Raven: A Book Review (the last for the Feather Book Series, I promise)

Okay, I finally finished reading the very last book in the Feather Book Series. I felt a sense of accomplishment when I finished, because reading these books was seriously work. So what's my take on it?

Raven picks up right as Guardian ends. (Spoiler: Edgar's back, just so we can clear stuff up.) Edgar and Estella are happy again, for a little while, until she finds out that she's the One (italicized just like that the whole book) and has to save the world, which is being destroyed because of pollution. Edgar, it turns out, likes violence (never indicated other than his eyes get really bright when something violent is about to happen or has happened.) This dying earth thing is the only conflict in the book. So Estella gives Edgar the ice queen treatment for way too long until they make up and look for her prophecy (it's a physical, tangible thing that has a personality and pretty lights.) Soon after, Edgar and Estella are intimate for the first time (they're married.) The next morning, Estella leaves, saves the world, and washes up on the shore of a lake, no longer immortal. She meets other humans who seem to worship her, including her foster mother, and then begins a marathon of throwing up a lot and getting weak despite eating lots of nutritious foods (berries and such. Yum.) She is taken back to a shelter and tries to cut her wrist open because she's still getting sick. (I've seriously never felt suicidal during a bout of stomach flu.) She finds out from someone that she's pregnant and only has morning sickness, then the book fasts forward about 81 years. Miraculously, she's lived to 100, having had a daughter and a granddaughter. Then she gets to go to Heaven, and a small ending page potentially alludes to future series about Estella's granddaughter Samantha (tortured, pained soul with special gifts. Oh joy.)

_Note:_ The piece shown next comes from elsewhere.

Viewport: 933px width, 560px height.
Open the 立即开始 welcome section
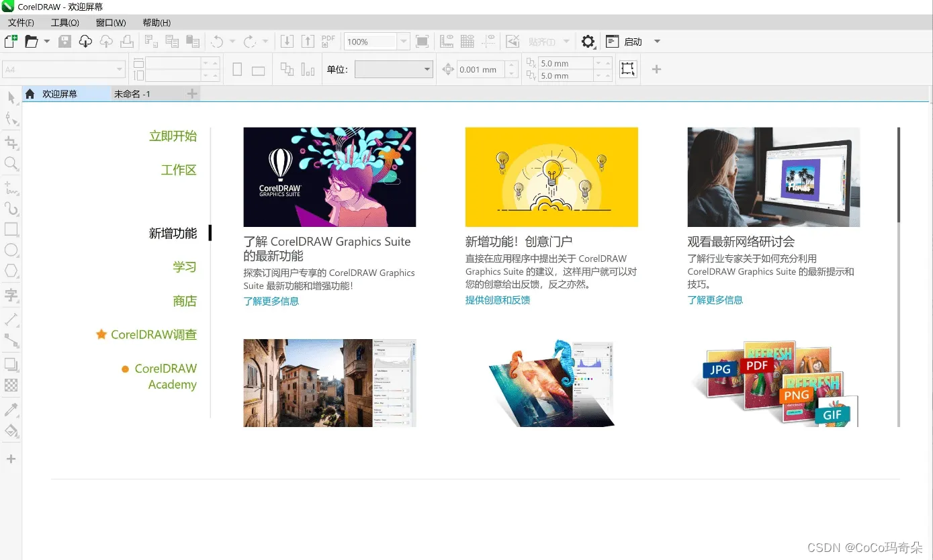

I'll be honest, I was a little bored by this book. The only conflict was Estella being mad at Edgar for a good half of the book. The angle of "humans have messed up the earth real bad" was a little...well...done. I felt myself being more annoyed by Estella than sympathetic. Towards the end of the book, she thinks something like "obviously she wasn't as worried about me as I was about her" (regarding a complete stranger). That's a big indication of someone who is self-absorbed. Even in this last book, Estella fails to be a likable character. I think she could have been, with more work and less deus ex machina, but the character is cheated of likability. Also, the logic breaks down at the end of the book. The events of the novel take place in 2010, when Estella is at a physical age of 18. Estella's child is born in early 2011. The last few pages feature a diary entry by Estella, dated 2091, in which Estella speaks of being in her true eighties in age. Truly, she'd be about 99, and her daughter would have to be 81 years old. Estella's daughter has a 10-year old child, meaning that Margriete (Estella's daughter) had a natural child at the age of 71. However, it is never indicated that Margriete is any older than maybe her thirties. Needless to say, I was a little confused.

Overall, Raven left me unsatisfied. I kept hoping that some character would redeem himself or herself, but the characters never changed. I'm finished reading this series, and I feel a little cheated out of what could have been a good story. At least my boyfriend and I had a good laugh at the phrase "cold sugary lips" that appears in the story.

I'll be back tomorrow with more. And I'll be working on my novel. Happy National Novel Writing Month!

1 comment:

  1. I'm not familiar with this series, but it sounds like it may be worth giving it a look. I so admire that you are writing a novel, it is such a huge undertaking. Good luck!